I really do not want to go into the technical details of what both Imbens and Rubin did, nor what Imbens and Kreuger as well as Angrist had worked on. Yet, what the three 2021 Nobel Prize winners accomplished is admirable.
They have given us a way to assess the success or failure of public polices.

We, in Jordan, are fully obsessed in counting our attempts, whether projects, policies, or measures in substantiating our roles. Yet, these are the inputs. What we actually should focus on is assessing the impact of our polices, projects, and measures on the targeted population.

This new method called, “LATE,” or the “Local Average Treatment Effect,” is something that should be taught to our researchers at the Central Bank, Ministry of Finance, Securities Commission, and the Economic and Social Council.

All of these departments have to know how their decisions to change deposit rates, tax rates, and wages affect the financial market, labor market, and investment in the economy or in the Amman Stock Exchange.

One more revelation is now in order. The “LATE” method could also be used to assess the impact of COVID-19 vaccinations on public health, economic activity, and economic growth.

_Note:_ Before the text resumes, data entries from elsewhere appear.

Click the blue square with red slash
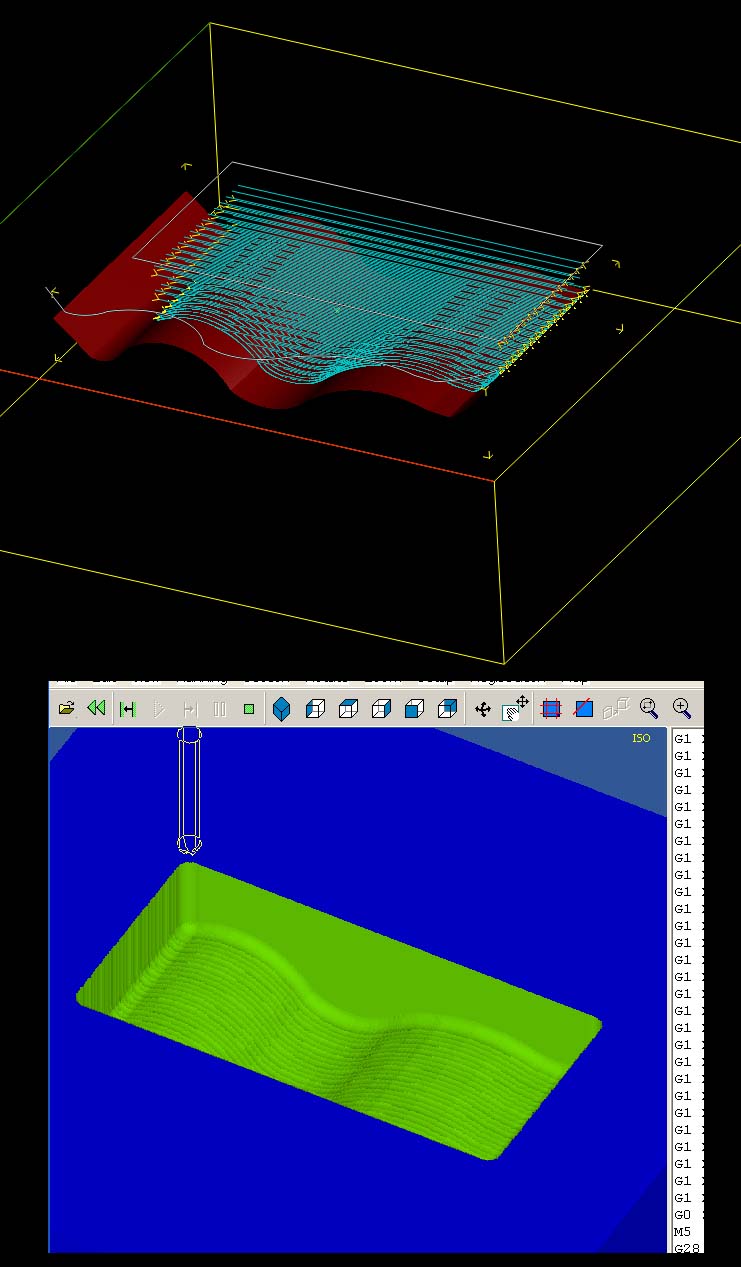741x1267 pixels. click(x=584, y=709)
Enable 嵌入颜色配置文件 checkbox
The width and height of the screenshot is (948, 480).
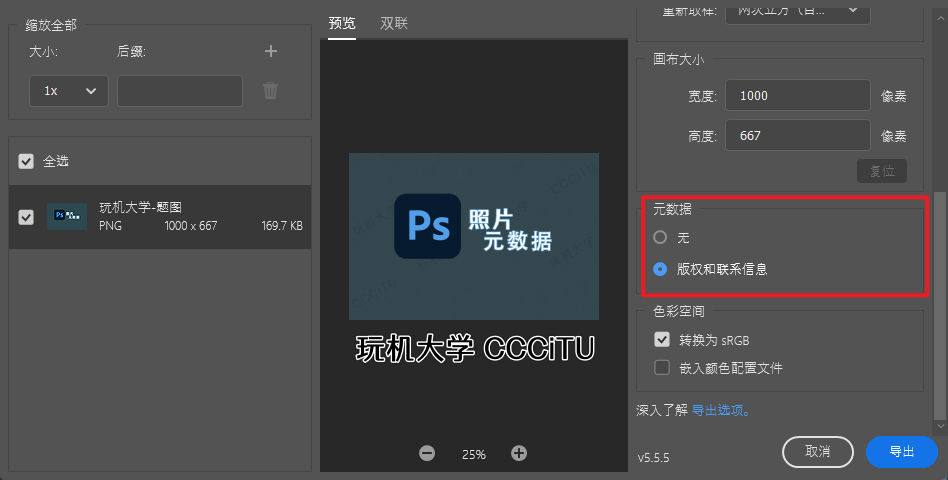pos(661,367)
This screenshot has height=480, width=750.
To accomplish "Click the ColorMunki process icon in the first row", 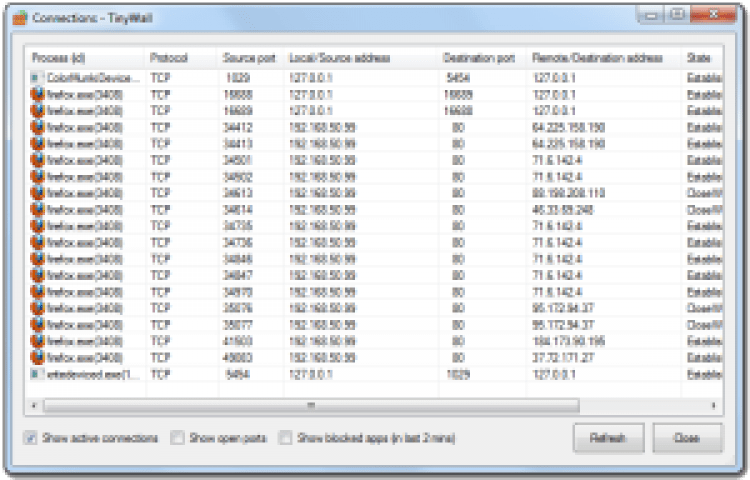I will (36, 77).
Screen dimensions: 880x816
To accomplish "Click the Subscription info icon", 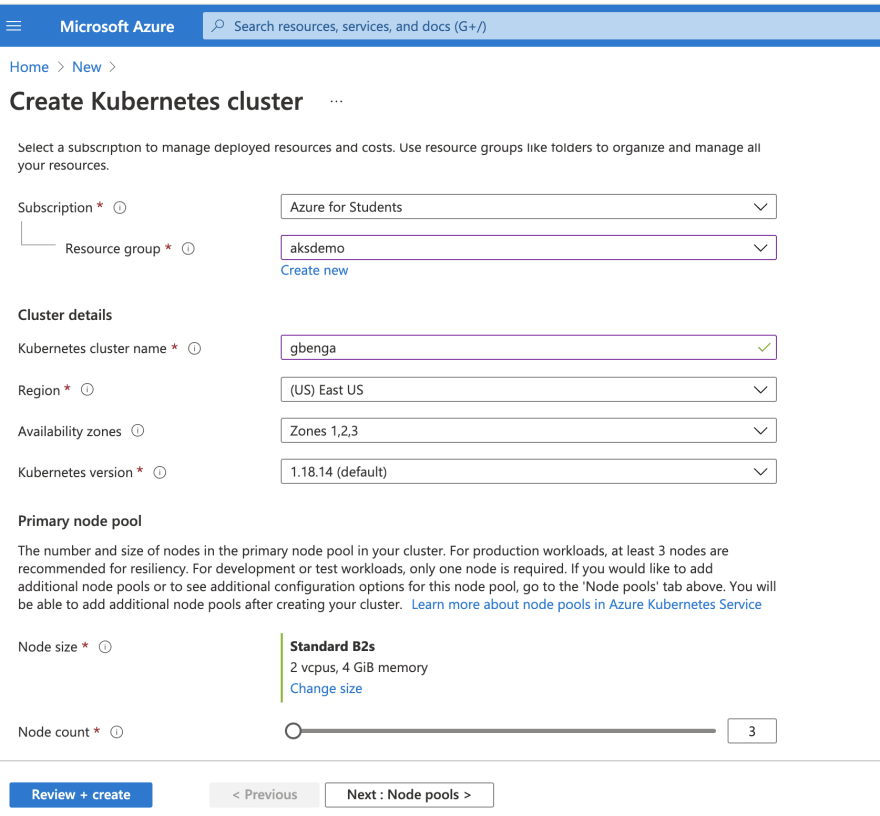I will point(120,208).
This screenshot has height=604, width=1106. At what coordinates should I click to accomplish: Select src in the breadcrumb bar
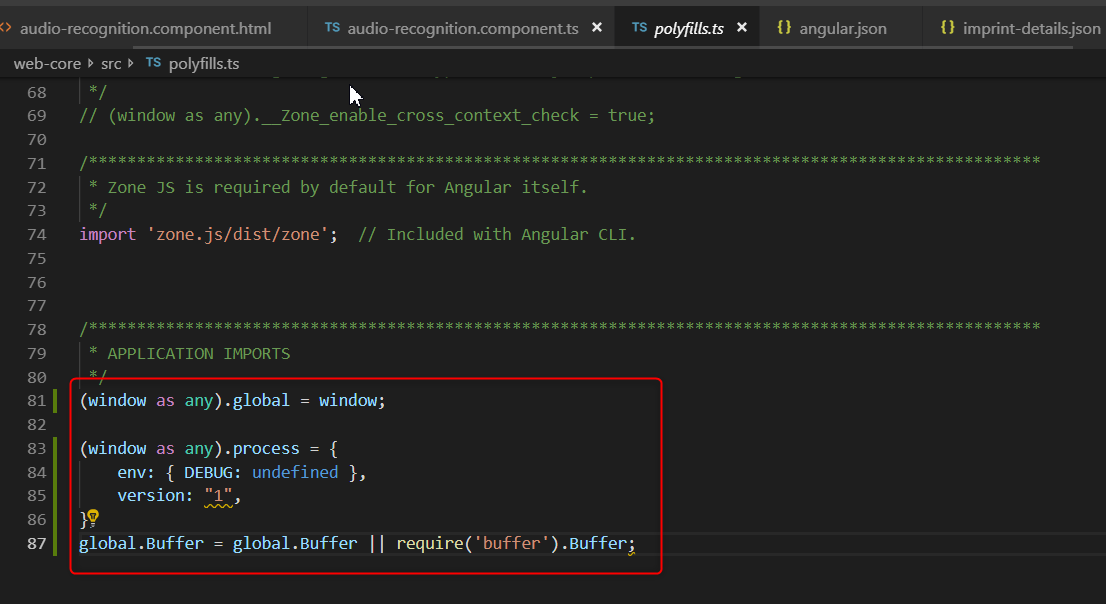pyautogui.click(x=111, y=62)
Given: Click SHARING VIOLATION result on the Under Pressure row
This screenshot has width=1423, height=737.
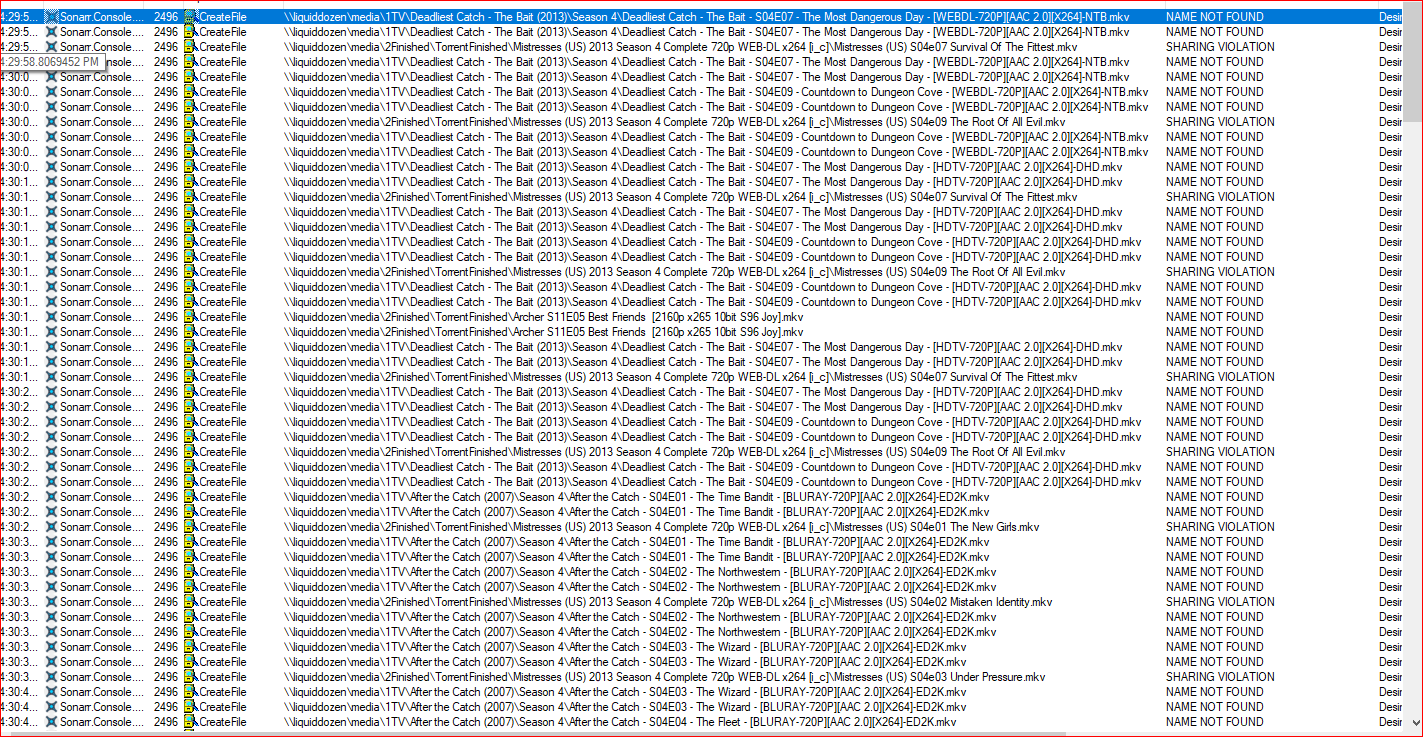Looking at the screenshot, I should tap(1219, 677).
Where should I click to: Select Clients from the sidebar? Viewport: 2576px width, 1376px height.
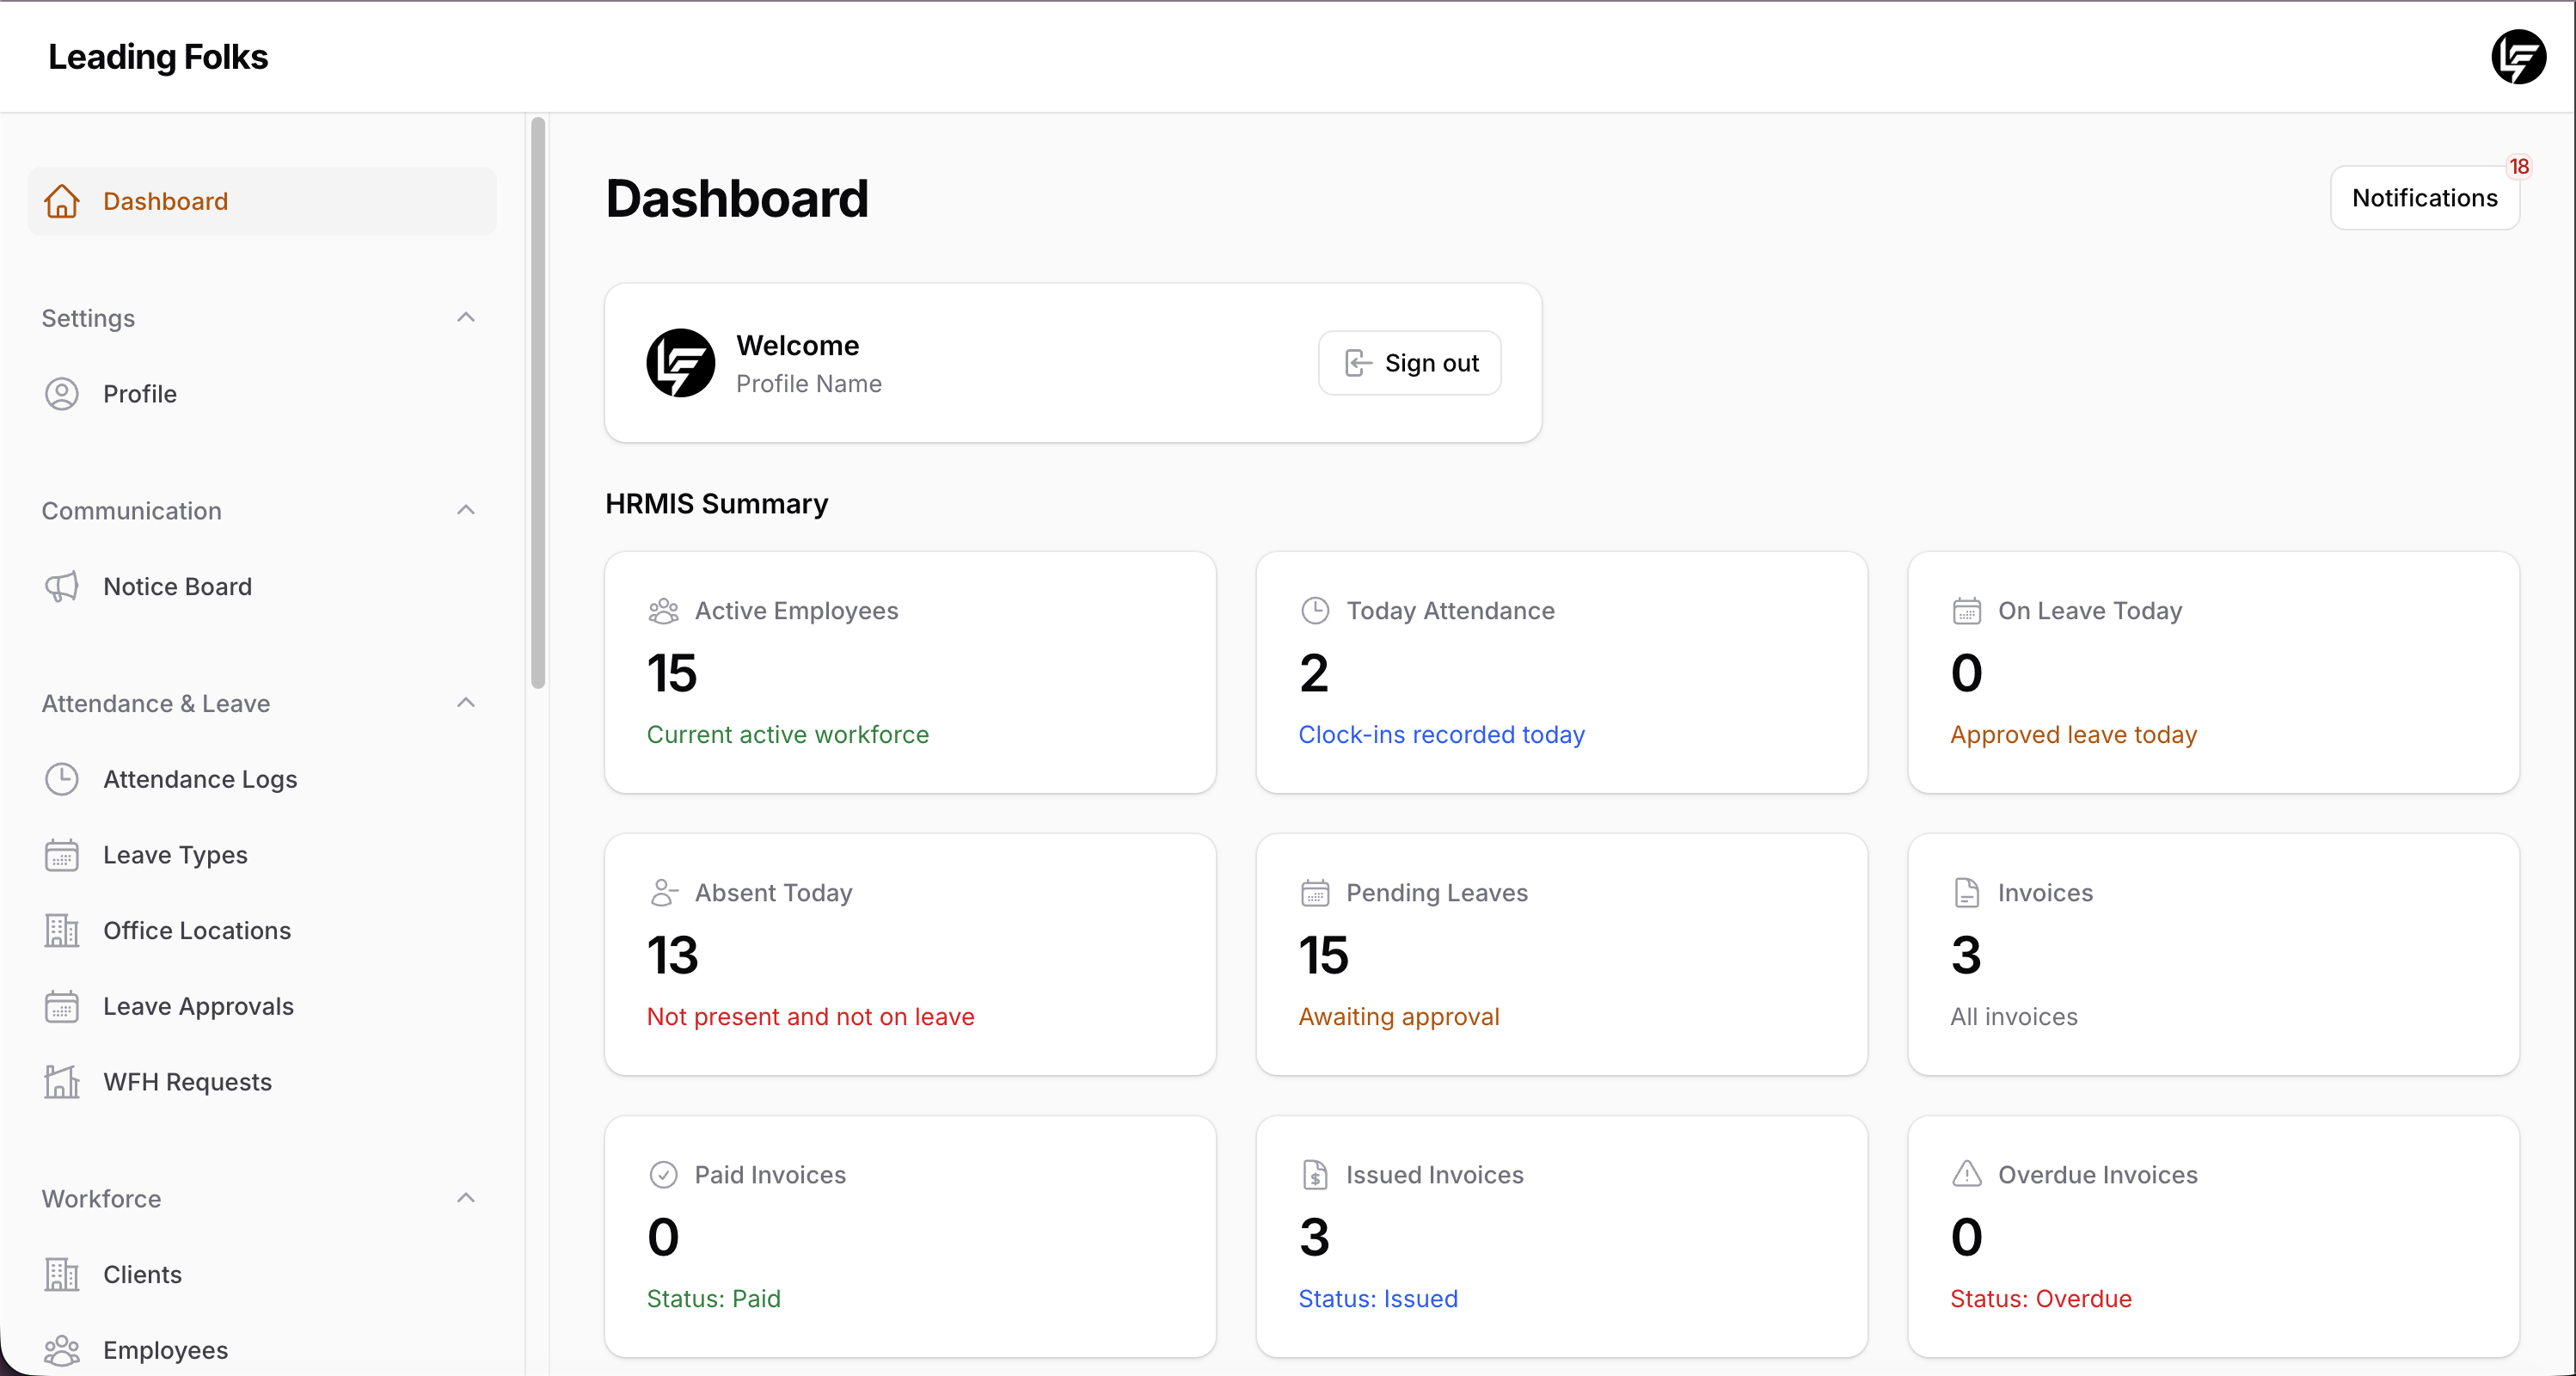pyautogui.click(x=142, y=1274)
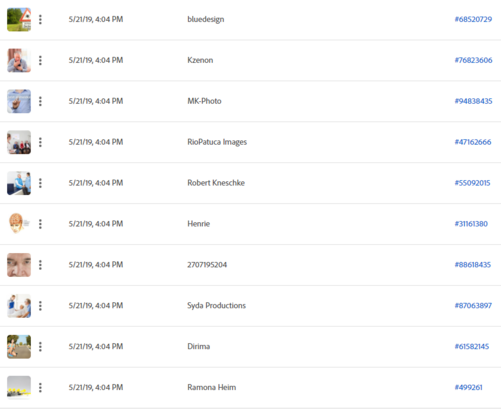
Task: Open the three-dot menu for Ramona Heim row
Action: (40, 387)
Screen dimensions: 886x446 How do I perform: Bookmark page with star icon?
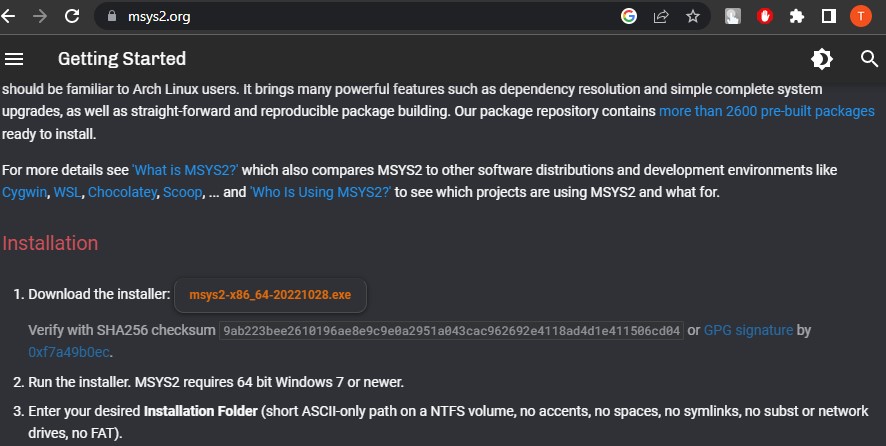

Another aspect of economics that is extremely useful for public policy assessments is behavioral economics, which combines mathematical methodology, psychology, and economics to measure the impact of public polices. 

Five Nobel Prize winners have been from this field. These were Herbert Simon (1976), Gary Becker (1992), Daniel Kahneman and Amos Tversky (2002), Robert Shiller (2013), and Richard Thaler (2017).

These theories and econometrical methodologies should be taught to our graduate students, and should be applied to make case study analyses of Jordan’s economic policies.